According to Lakota Sioux legend, "one summer so long ago that nobody knows how long" a beautiful young woman appeared among the Indians at a time when there was no game and people were starving.
The woman gave the people a sacred pipe, taught them how to use it to pray and told the Sioux about the value of the buffalo. Before she left them, the woman said one day she would return, the legend says.
As she walked away, she turned into a young white buffalo.
Hand said the return of White Buffalo Calf Woman marks the arrival of a new era of reconciliation among races and respect for the Earth.
"We're going to pray for the healing of nations. We're going to pray for the healing of the Earth," Hand said. "And we're going to be one heart, one mind and one spirit, and unify the four sacred colors (races) so that we can unify as one family and stand up for peace."
Since Miracle was born Aug. 20, the Heiders' lives haven't been the same.
"I knew that it was unusual and rare and that it meant something to the Indians, but I had no idea of the significance," said Heider, 46, a truck driver for the Rock County Highway Department who started breeding buffalo four years ago. "This is really fantastic to the Indians. They've been predicting this white calf coming for a long time."
Heider said that once word of the white calf's birth circulated, his phone started ringing. "I was contacted by numerous Indian tribes and they questioned me about the calf and asked me if it was male or female," he said.
Then the curious and the faithful started arriving. On Labor Day alone, the Heiders counted 235 visitors. A guest book is filled with hundreds of names, most of them from Indian tribes in the Midwest, but others from as far away as Ireland, Japan and the Netherlands.
TV crews have descended on the farm to film the calf, which nurses from her 900-pound mother.
Indian visitors have performed rituals and hung ceremonial objects such as a dream catcher and a medicine wheel from a fence and a tree near where the Heiders' 13 buffalo graze.

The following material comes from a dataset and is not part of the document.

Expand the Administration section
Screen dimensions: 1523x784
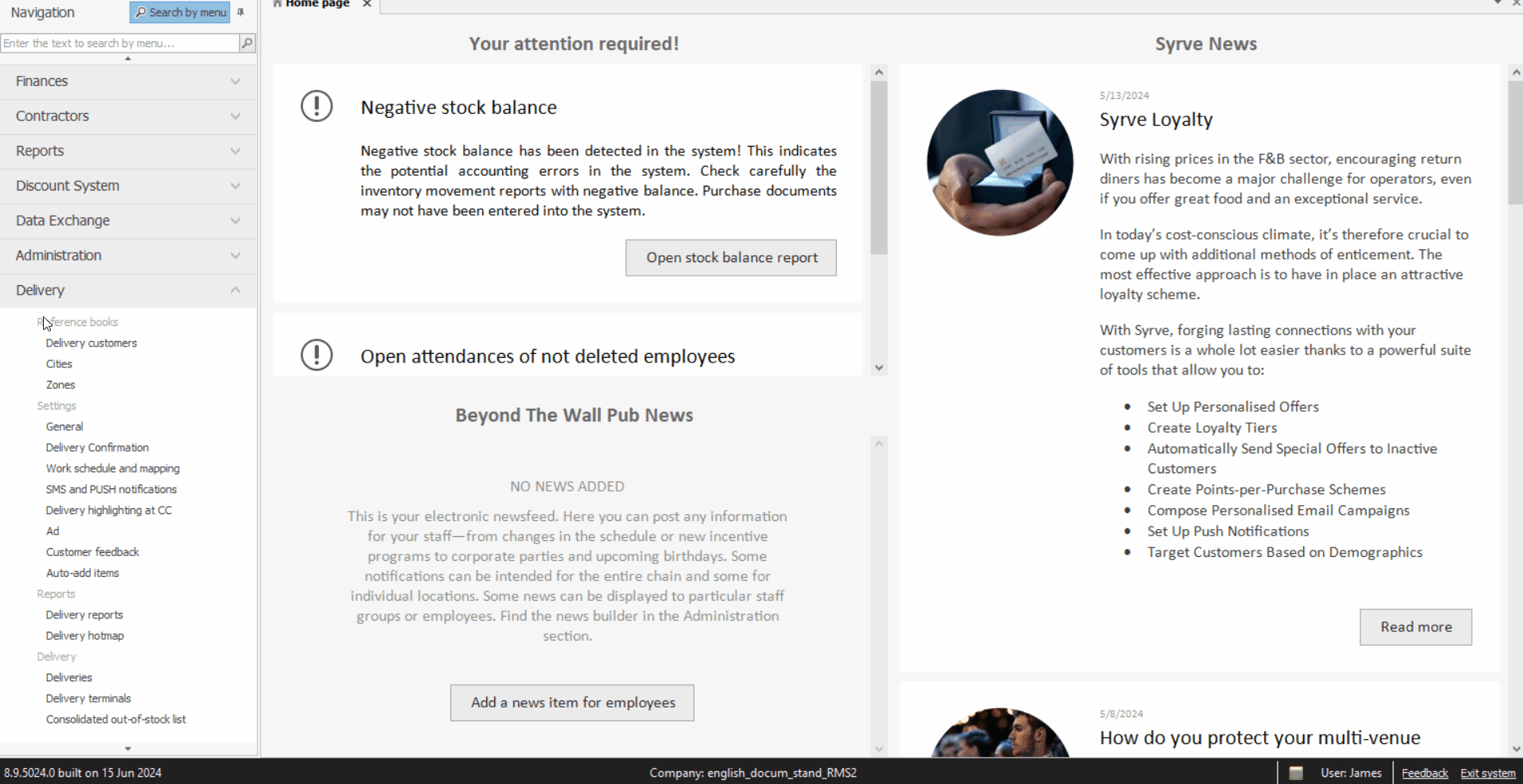point(128,256)
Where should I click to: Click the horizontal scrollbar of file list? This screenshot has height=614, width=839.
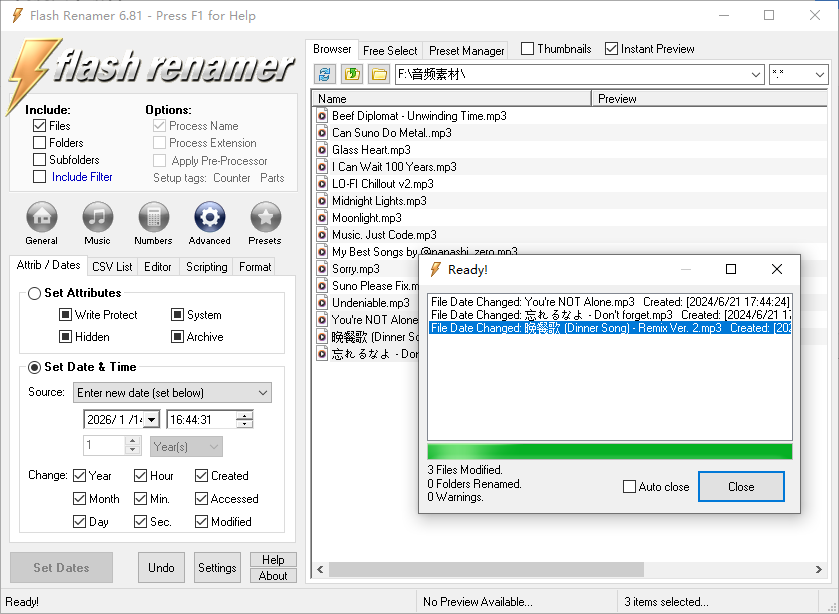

Heider says he has no plans to sell Miracle, even though he has had offers, including one for "a substantial amount."
One inquiry, he said, came from rock star Ted Nugent, a proponent of bow hunting who recorded the song "Great White Buffalo" in the 1970s.
The Heiders acknowledge the need to cut back on visiting time, and say insurance and security have become a concern. An electrified fence surrounds the herd, and the couple is considering installing alarms and other security measures.
A trust fund to handle donations for expenses was set up at a local bank.
"I was asked by one of the first Indians that was here not to make this into a circus with this white calf and we don't plan to," Heider said. "As long as we don't have any problems we're going to keep it so the people can come in and see her, because she's a piece of history."
The issue of Miracle's pedigree has been raised. Heider says the American Bison Association, which maintains a registry, wants to do a blood test to determine the presence of any domestic cow lines.
Heider is willing to do this, but only after Miracle is weaned in six or seven months.
Miracle is not an albino-an animal without any pigment-and the Heiders concede that the calf's color may darken as she loses her coat, a point that doesn't seem to concern Native Americans.
"They have been here and looked at it, and if they thought it was a crossbreed they wouldn't still be coming here to pay homage to it," he said.
Authenticity is not a question, agrees Paul DeMain, managing editor of the News from Indian Country, a newspaper published on the Lac Courte Oreilles Chippewa reservation in Wisconsin.
"We don't need to wait for the genetic tests and all that," he said.
"And even if the calf turns color later on, it's what's going on right now that's significant-that there has been a white buffalo calf born."
https://www.chicagotribune.com/news/ct-xpm-1994-09-11-9409110217-story.html
White Buffalo Calf Women is a Native American spirit woman considered a holy woman-savior who came here to give instructions for living the sacred life to “The People.” In Native American Culture, she is credited with helping the Lakota and Sioux establish rituals and a sacred social life that would bring them closer to Great Spirit, the Great Mother and one another, as well teaching them how to perpetuate peace and honesty in their world.
Special qualities: Activating your ability to build peaceful community and spread peace.
Evoke her: Focus on peace, every day. Take a “peace break” in lieu of a coffee break, and softly or silently chant: Peace to my right. Peace to my left. Peace in front of me. Peace in back of me. Peace above me. Peace below me. Peace within me. Peace all about. Peace abounds. Peace is mine.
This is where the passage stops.